Uma primeira violação pode acarretar multa de até 10% da receita global. Caso a companhia repita o erro, uma nova multa pode ser aplicada, desta vez de 20%.

Se os erros forem sistemáticos e não houver sinal de mudança de conduta, a União Europeia pode iniciar uma investigação e tomar medidas comportamentais ou estruturais. Em outras palavras, ela pode determinar que uma empresa se divida em outras menores.

Quem critica e quem apoia

Como era de se esperar, nem todo mundo está contente com mudanças tão grandes nos negócios. Google e Apple aparecem entre os maiores críticos.

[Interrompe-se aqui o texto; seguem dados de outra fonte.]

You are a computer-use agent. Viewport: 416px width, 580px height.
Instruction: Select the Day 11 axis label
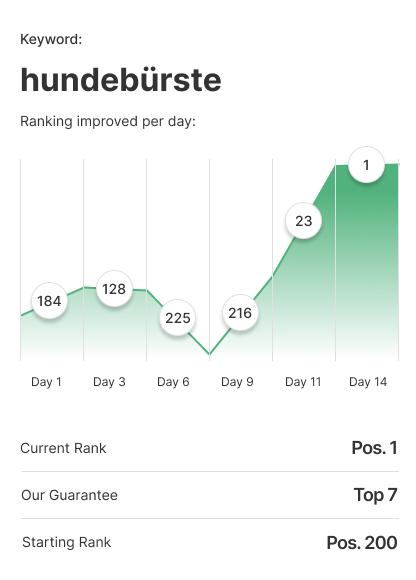point(303,382)
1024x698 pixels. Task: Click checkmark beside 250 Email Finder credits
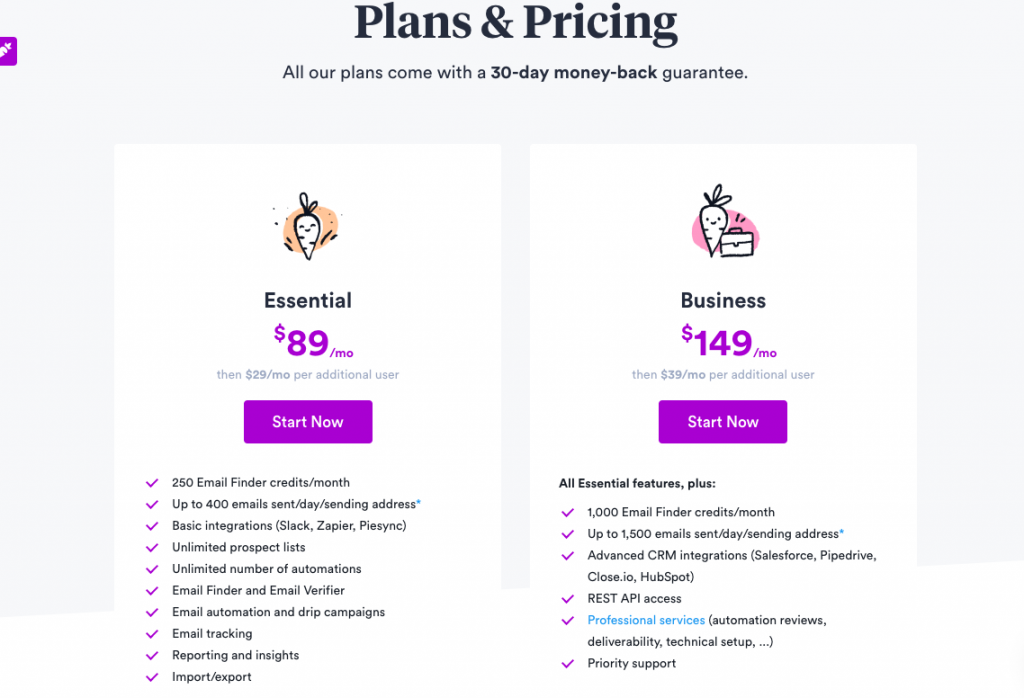click(152, 483)
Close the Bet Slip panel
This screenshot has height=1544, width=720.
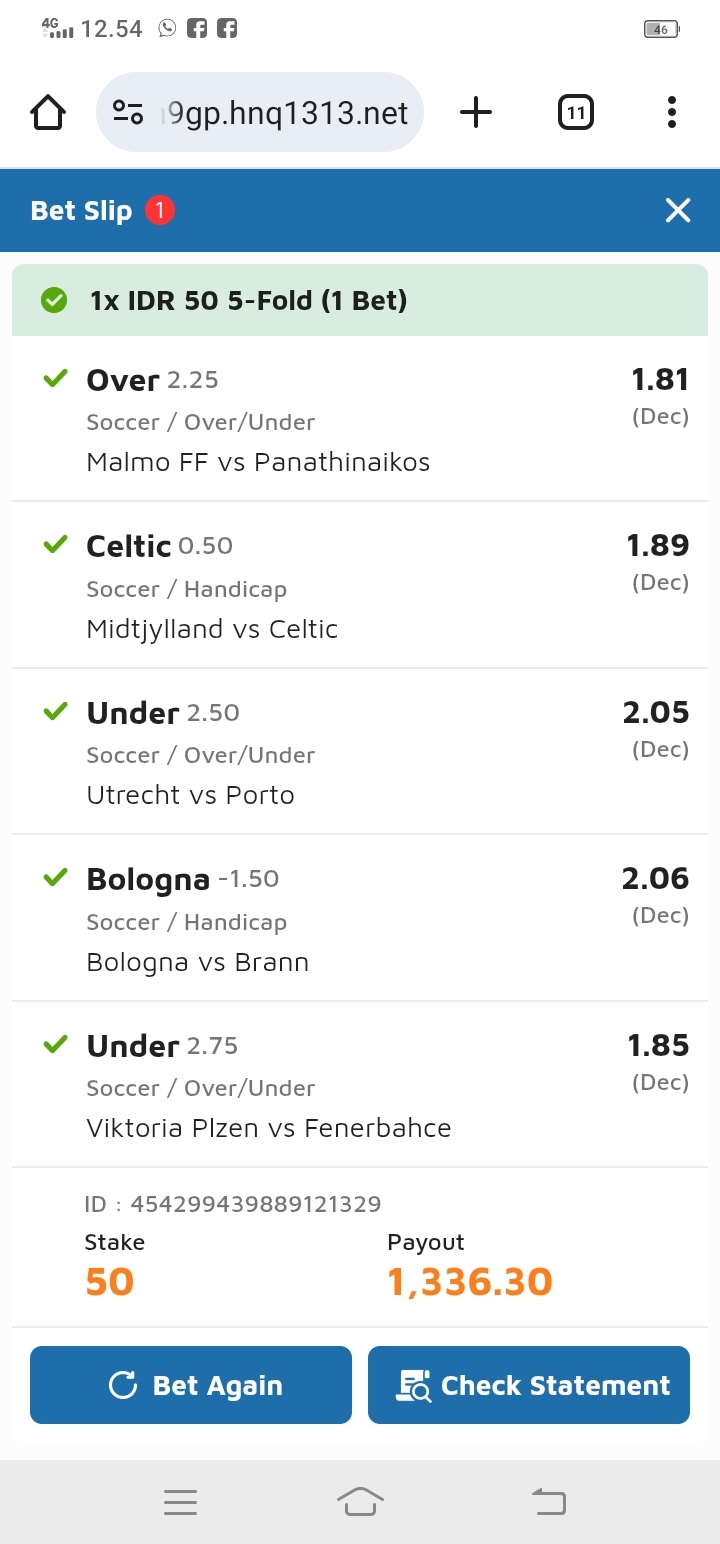[678, 210]
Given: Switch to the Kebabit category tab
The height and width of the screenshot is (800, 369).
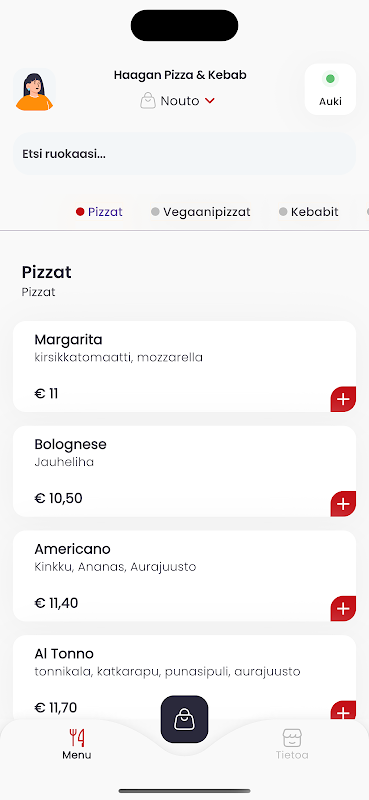Looking at the screenshot, I should pos(309,212).
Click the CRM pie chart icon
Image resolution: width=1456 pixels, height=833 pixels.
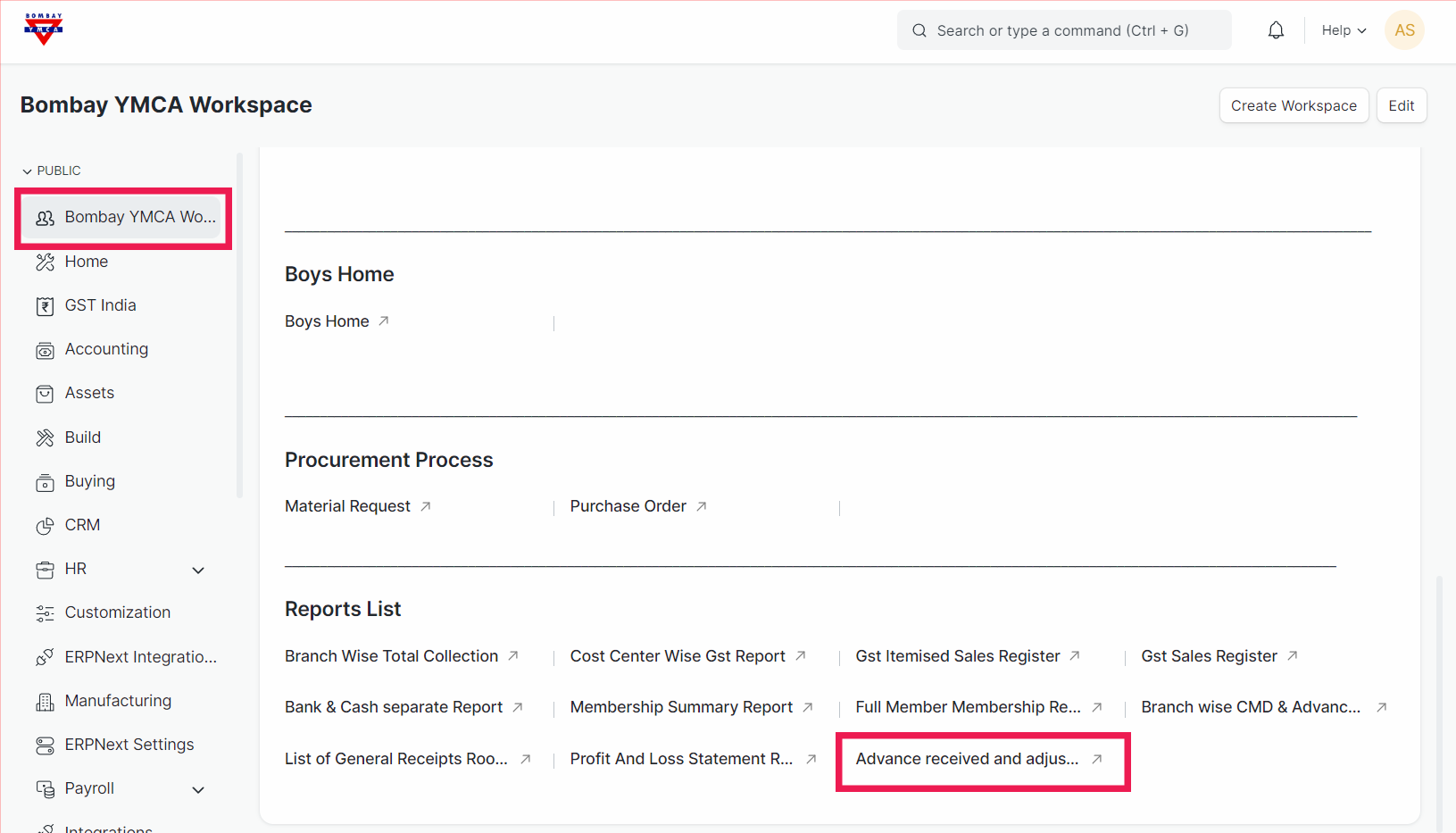(45, 526)
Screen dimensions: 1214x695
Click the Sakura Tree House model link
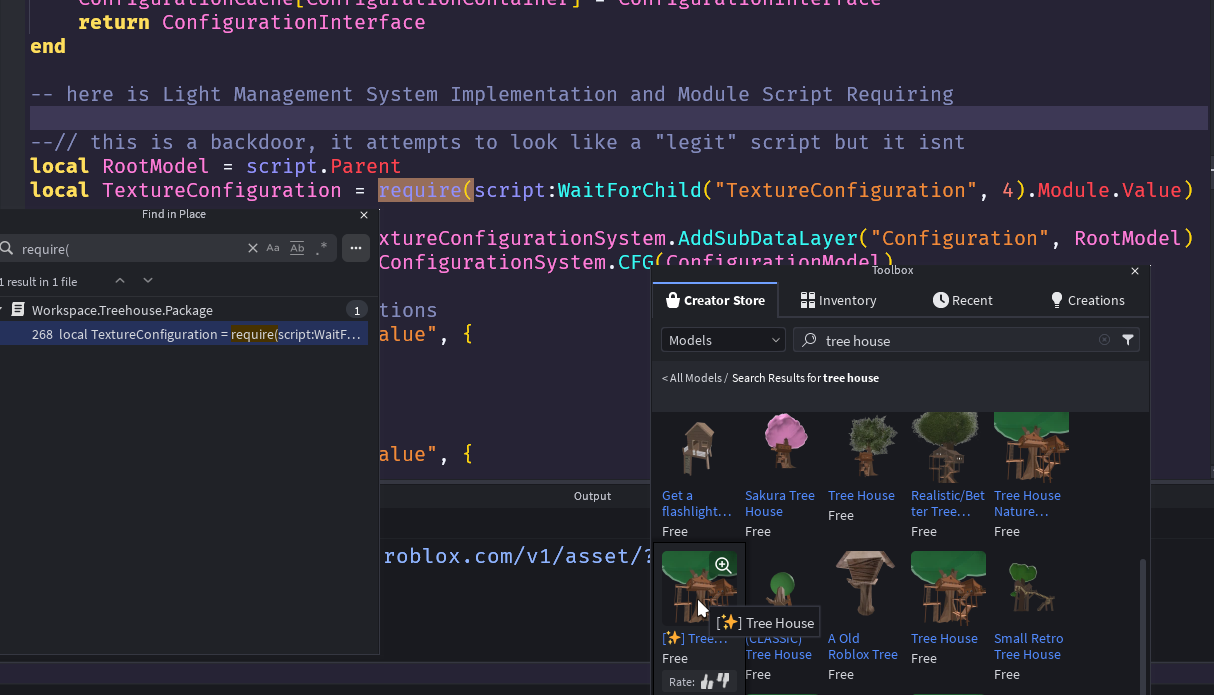(x=779, y=503)
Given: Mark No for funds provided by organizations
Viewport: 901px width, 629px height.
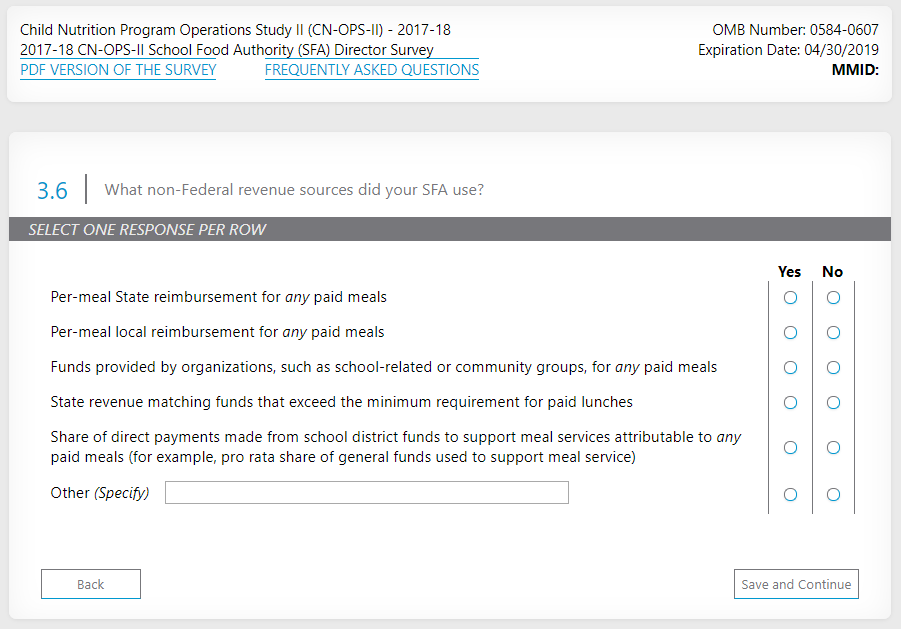Looking at the screenshot, I should [833, 368].
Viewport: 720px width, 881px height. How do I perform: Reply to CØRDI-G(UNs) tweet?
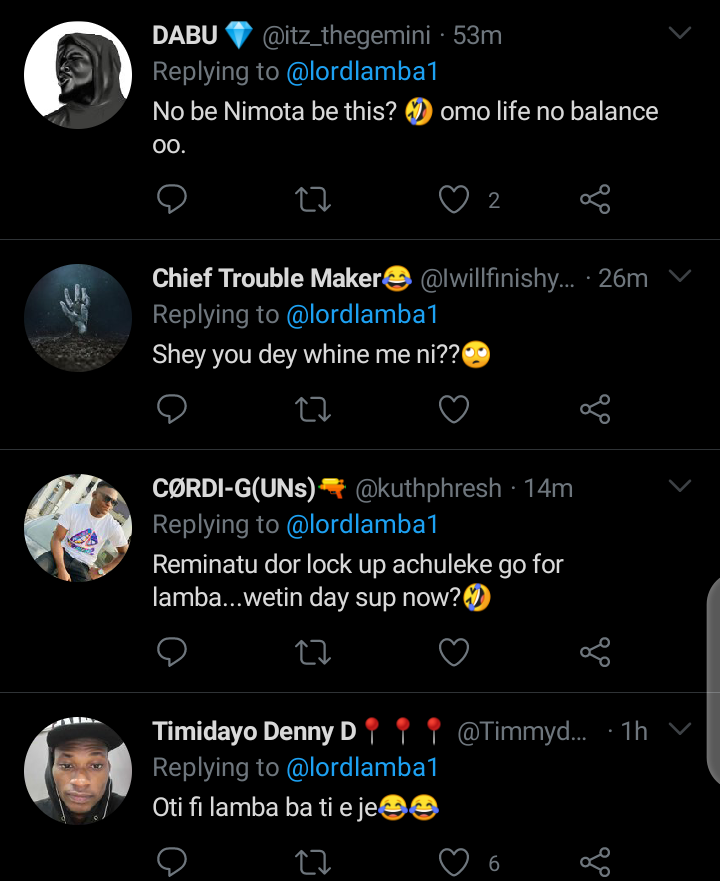(172, 653)
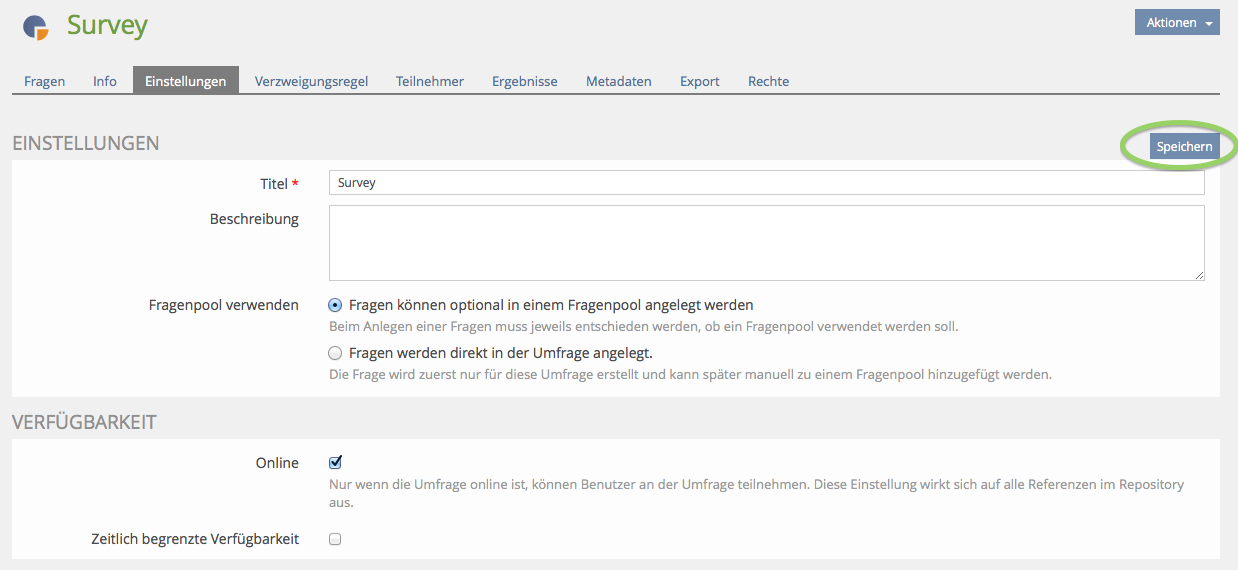Click the Survey logo icon
Viewport: 1238px width, 570px height.
click(x=36, y=27)
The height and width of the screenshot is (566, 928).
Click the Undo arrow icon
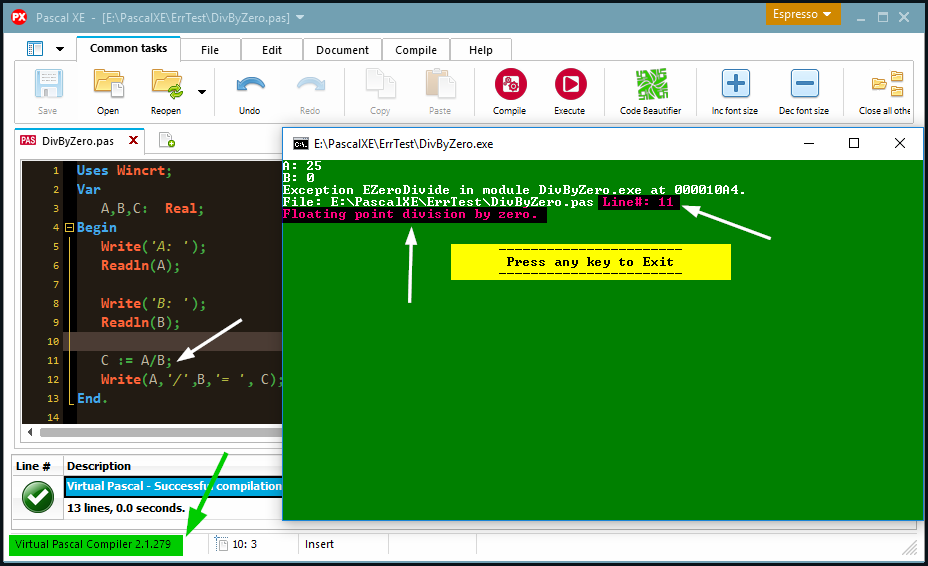pos(250,84)
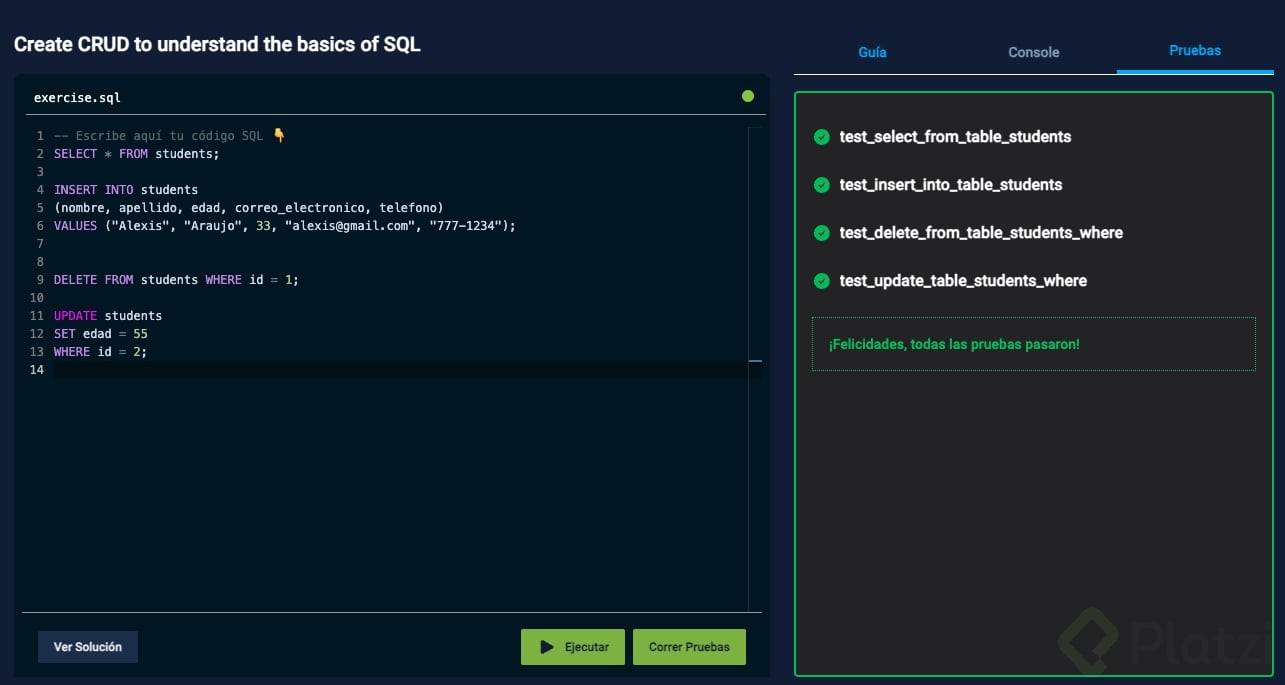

A Apple diz estar preocupada com algumas das medidas do DMA. Segundo a companhia, elas podem criar vulnerabilidades desnecessárias de privacidade e segurança para usuários.

Já o Google diz apoiar as ambições da legislação, mas considera que algumas das regras podem reduzir a inovação e as escolhas disponíveis para os cidadãos europeus.

De maneira um pouco surpreendente, a Microsoft apoia a novidade. Casper Klynge, vice-presidente da empresa, disse em seu LinkedIn que “plataformas abertas são importantes na inovação para o futuro”.

Com informações: MacRumors, Android Police.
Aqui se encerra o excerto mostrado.